▸ Provided text
******************************

When I first became a Christian many, many moons ago, I had a great sense of urgency because I felt I had already wasted a lot of time living outside God’s will. I embraced every aspect of my new faith with an enthusiasm that often lacked finesse or good judgement. This sometimes got me into trouble and I did loose some friends as a result. Although my methods were not always right, my heart was – I wanted to grow in God. Quickly.
Patience is not one of the virtues that I readily embrace. I want things too quickly and waiting just seems to be a waste of precious time. And yet one of the first things a child has to learn as they grow up is the concept of waiting. Wait for your turn, you can’t have that now, and no matter how much you will it, Christmas will not come until the twenty fifth of December – not a second before.
My concept of waiting for God for something that He has promised me either in the Bible or through personal prophecy used to be that of a patient in a Doctor’s waiting room. The Doctor is often running late and you are stuck in a room full of sick people. You have no choice but to wait until you are called. In the meantime you try to make sense of the book or magazine you are reading; amidst the chaos of fretful babies, fidgety toddlers and uptight commuters who keep looking at their watches (perhaps I exaggerate a little).

******************************

▸ Record extracts
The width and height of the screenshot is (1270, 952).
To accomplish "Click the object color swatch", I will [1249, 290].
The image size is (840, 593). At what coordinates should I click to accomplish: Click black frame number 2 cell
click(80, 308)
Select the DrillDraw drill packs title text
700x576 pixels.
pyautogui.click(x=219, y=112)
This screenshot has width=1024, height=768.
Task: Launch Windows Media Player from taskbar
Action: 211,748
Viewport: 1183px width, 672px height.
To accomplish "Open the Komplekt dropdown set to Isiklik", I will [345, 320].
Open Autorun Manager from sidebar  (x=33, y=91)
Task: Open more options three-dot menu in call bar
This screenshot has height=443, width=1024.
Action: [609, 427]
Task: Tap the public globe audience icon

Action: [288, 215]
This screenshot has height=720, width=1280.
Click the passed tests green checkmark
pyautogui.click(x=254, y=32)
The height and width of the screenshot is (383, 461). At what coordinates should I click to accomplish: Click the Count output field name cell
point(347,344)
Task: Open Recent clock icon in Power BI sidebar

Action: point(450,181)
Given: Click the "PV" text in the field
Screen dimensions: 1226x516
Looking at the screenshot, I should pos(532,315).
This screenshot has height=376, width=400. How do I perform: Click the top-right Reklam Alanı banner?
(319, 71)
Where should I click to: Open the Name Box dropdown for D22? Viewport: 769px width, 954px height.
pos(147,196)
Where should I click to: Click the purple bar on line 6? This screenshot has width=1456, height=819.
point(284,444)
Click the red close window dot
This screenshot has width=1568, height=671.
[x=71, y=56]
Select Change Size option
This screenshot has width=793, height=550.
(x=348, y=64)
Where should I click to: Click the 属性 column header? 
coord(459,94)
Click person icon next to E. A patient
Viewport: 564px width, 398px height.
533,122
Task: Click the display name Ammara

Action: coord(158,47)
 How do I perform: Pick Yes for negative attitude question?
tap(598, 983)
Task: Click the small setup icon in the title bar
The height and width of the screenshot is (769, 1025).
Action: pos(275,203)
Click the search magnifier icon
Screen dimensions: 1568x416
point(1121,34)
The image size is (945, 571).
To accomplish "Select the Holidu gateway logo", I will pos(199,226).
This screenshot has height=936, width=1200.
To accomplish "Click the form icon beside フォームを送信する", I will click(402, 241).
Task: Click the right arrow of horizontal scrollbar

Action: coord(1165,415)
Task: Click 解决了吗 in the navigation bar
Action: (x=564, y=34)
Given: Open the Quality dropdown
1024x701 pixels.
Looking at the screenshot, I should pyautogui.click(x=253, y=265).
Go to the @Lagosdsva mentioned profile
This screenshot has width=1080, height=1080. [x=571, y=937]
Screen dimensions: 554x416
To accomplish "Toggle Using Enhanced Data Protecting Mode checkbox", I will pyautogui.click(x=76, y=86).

******************************

▸ Task description
Copy out the entire text on waiting for God, word for word.

▸ Solved problem
When I first became a Christian many, many moons ago, I had a great sense of urgency because I felt I had already wasted a lot of time living outside God’s will. I embraced every aspect of my new faith with an enthusiasm that often lacked finesse or good judgement. This sometimes got me into trouble and I did loose some friends as a result. Although my methods were not always right, my heart was – I wanted to grow in God. Quickly.
Patience is not one of the virtues that I readily embrace. I want things too quickly and waiting just seems to be a waste of precious time. And yet one of the first things a child has to learn as they grow up is the concept of waiting. Wait for your turn, you can’t have that now, and no matter how much you will it, Christmas will not come until the twenty fifth of December – not a second before.
My concept of waiting for God for something that He has promised me either in the Bible or through personal prophecy used to be that of a patient in a Doctor’s waiting room. The Doctor is often running late and you are stuck in a room full of sick people. You have no choice but to wait until you are called. In the meantime you try to make sense of the book or magazine you are reading; amidst the chaos of fretful babies, fidgety toddlers and uptight commuters who keep looking at their watches (perhaps I exaggerate a little).